MRNA-1273, a messenger RNA (mRNA) vaccine for Covid-19 has demonstrated high efficacy in preventing illness including severe illness and death. The vaccine induced robust immune responses that were generally consistent among children, adolescents and both younger and older adults, consistent with its efficacy benefit. The frequency and severity of reactogenic events are an important aspect of safety assessment information related to physical phenomena associated with inflammatory responses to vaccination.
In this talk, we assess the associations between immunogenicity and reactogenicity after two injections of 100 µg mRNA-1273 in the phase 3 COVE adults (≥18 years) and phase 2/3 TeenCOVE adolescents (12-17 years).

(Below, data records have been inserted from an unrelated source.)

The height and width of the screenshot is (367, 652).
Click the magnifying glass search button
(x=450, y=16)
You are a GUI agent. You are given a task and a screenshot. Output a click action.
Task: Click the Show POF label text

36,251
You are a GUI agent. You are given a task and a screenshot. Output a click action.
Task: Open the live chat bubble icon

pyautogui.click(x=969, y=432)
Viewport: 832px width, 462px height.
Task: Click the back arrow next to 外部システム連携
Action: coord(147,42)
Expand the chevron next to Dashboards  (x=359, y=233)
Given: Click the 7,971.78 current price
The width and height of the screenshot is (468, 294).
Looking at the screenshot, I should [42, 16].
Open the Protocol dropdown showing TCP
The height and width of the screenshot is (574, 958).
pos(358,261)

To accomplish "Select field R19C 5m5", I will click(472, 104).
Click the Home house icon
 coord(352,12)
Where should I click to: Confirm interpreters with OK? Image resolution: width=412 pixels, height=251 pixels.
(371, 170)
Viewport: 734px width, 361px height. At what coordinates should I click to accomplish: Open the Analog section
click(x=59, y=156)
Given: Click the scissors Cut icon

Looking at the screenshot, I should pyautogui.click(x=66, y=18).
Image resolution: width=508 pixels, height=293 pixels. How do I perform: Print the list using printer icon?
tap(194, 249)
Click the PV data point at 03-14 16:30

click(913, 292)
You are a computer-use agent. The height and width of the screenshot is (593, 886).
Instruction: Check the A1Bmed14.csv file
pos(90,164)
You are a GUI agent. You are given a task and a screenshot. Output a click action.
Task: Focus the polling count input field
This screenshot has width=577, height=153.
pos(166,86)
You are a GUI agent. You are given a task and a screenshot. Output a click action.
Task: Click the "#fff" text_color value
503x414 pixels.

Xiao-Li Meng, the Founding Editor-in-Chief of HDSR and the Whipple V. N. Jones Professor of Statistics, and the Founding Editor-in-Chief of Harvard Data Science Review, is well known for his depth and breadth in research, his innovation and passion in pedagogy, his vision and effectiveness in administration, as well as for his engaging and entertaining style as a speaker and writer. Meng was named the best statistician under the age of 40 by COPSS (Committee of Presidents of Statistical Societies) in 2001, and he is the recipient of numerous awards and honors for his more than 150 publications in at least a dozen theoretical and methodological areas, as well as in areas of pedagogy and professional development. In 2020, he was elected to the American Academy of Arts and Sciences. He has delivered more than 400 research presentations and public speeches on these topics, and he is the author of “The XL-Files," a thought-provoking and entertaining column in the IMS (Institute of Mathematical Statistics) Bulletin. His interests range from the theoretical foundations of statistical inferences (e.g., the interplay among Bayesian, Fiducial, and frequentist perspectives; frameworks for multi-source, multi-phase and multi- resolution inferences) to statistical methods and computation (e.g., posterior predictive p-value; EM algorithm; Markov chain Monte Carlo; bridge and path sampling) to applications in natural, social, and medical sciences and engineering (e.g., complex statistical modeling in astronomy and astrophysics, assessing disparity in mental health services, and quantifying statistical information in genetic studies). Meng received his BS in mathematics from Fudan University in 1982 and his PhD in statistics from Harvard in 1990. He was on the faculty of the University of Chicago from 1991 to 2001 before returning to Harvard, where he served as the Chair of the Department of Statistics (2004-2012) and the Dean of Graduate School of Arts and Sciences (2012-2017).